30 Jun Shining Lights: Canola and Cotton offer a Promising Season
Australian farmers have sown a record 2.9 million hectares of canola mid optimism about pricing and early rainfall events. On the back of a global shortage of oilseeds, farmers are hedging their bets with Western Australian growers committing to grow canola on across 1.5 million hectares.
The increase in plantings and records prices could see the Australian economy net $2 billion at harvest time.
“In in 2006 – 07 the price was around $667 per tonne, it peaked at that, in today’s dollar terms that’s about 854, so it’s just under that,” said Michael Lamond, the author of a recent report for the Grains Industry Association of Western Australia.
“So it’s the prices we are getting for canola at the moment are the second highest ever on record and that has fuelled the extra canola area that has gone in,” he added.
“[Western Australian growers] have had a an early break with subsoil moisture, and when you have that you have a lot of confidence in that the outcome will be that your yields will be above average.”

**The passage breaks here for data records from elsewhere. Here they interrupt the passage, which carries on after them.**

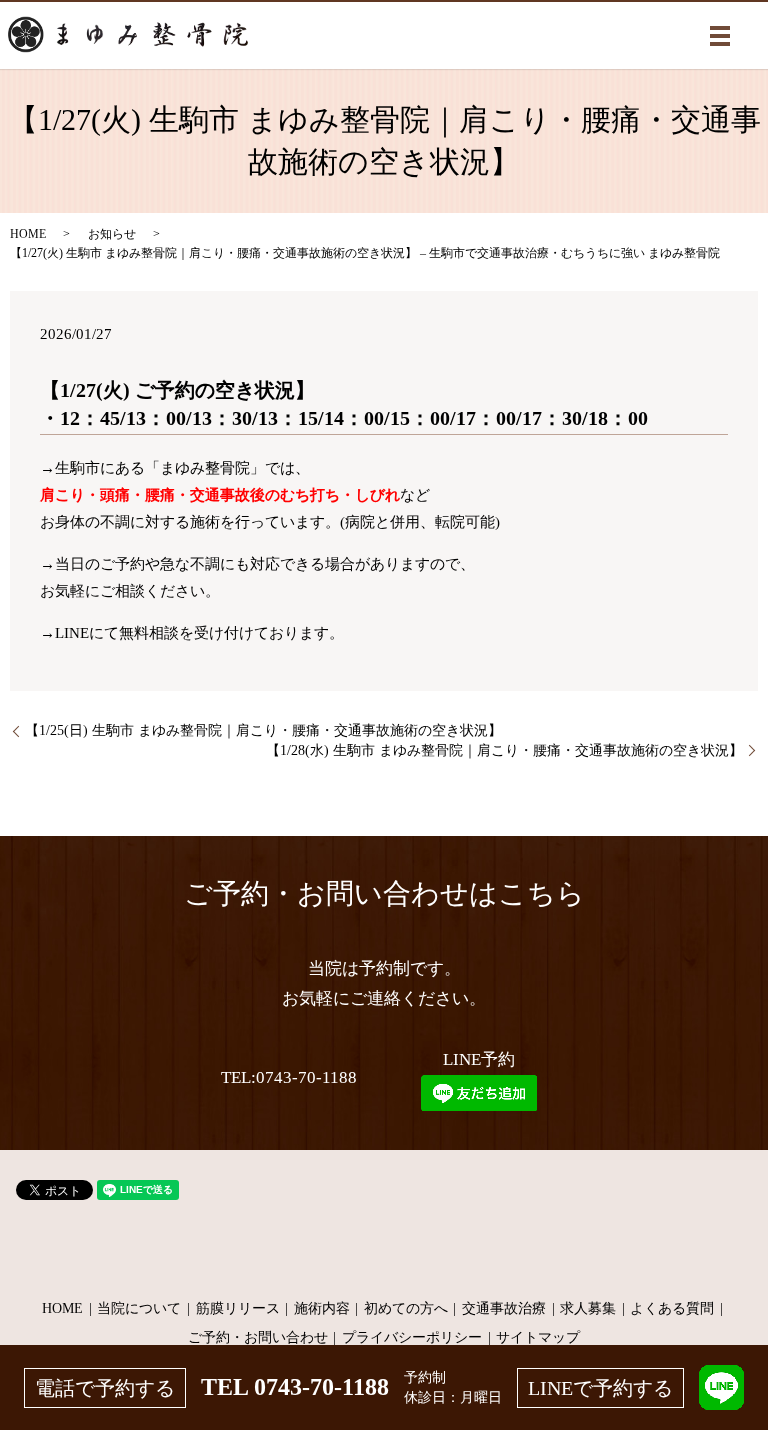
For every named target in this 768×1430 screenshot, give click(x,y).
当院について (139, 1308)
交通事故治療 (504, 1308)
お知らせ (112, 234)
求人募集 (588, 1308)
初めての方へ (406, 1308)
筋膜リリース (238, 1308)
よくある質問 (672, 1308)
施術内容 (322, 1308)
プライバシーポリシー (412, 1337)
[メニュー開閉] (720, 36)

Good Pickings for Cotton Growers
Good opening rains across the country have benefited many agricultural sectors with cotton growers also likely to experience a record 2021 harvest.
This year’s national cotton crop is set to be worth $1.5 billion, a relief for many farmers recovering from drought and the effects of other natural disasters. In 2020, the national cotton crop was just 600,000 bales – a 40-year-low.
Stuart Armitage, a farmer from Cecil Plains in Southern Queensland, said the improvement in conditions was a welcome relief for growers who have suffered through a prolonged drought.
“You’ll see the Darling Downs has its biggest cotton year for quite a number of years and even Australia-wide it’s going to be one of the biggest,” Mr Armitage said.
“It’s going to be a big season around here. Most people you talk to are going to be increasing their acreage by 50 to 100 per cent and some could be 200 to 300 per cent. So next cotton season is going to be a big one.”
No Aussie Cotton for China
While many cotton growers breathe a sigh of relief, market access is still an issue requiring attention amid declining relationships between Australia and China.
The Chinese market was once worth $800 million a year in Australian cotton sales alone. This year, China has banned Chinese mills from buying Australian cotton altogether.
“[Chinese mills] were contacted by Chinese government officials and told if they purchased Australian cotton they’d be penalised … in the form of not receiving tariff-free quota the next season. So it’s a strong disincentive,” said Adam Kay, chief executive of Cotton Australia.
“China did take 70 per cent of our crop but there are other markets there and those cotton shippers are working very hard on developing new markets and increasing existing markets.”
Mr Kay noted that the industry needed to work on diversifying trade partnerships in order to mitigate potential losses from the closure of China.
“(They’re looking at) places like Vietnam, Bangladesh, Indonesia, Thailand, South Korea, and working really hard on getting that crop in there, trying to displace cotton (purchases) from our competitors like the US and Brazil.”
The global price for cotton remains positive at around $550 a bale, but a record harvest will increase the need to secure new markets as supply levels return to normal.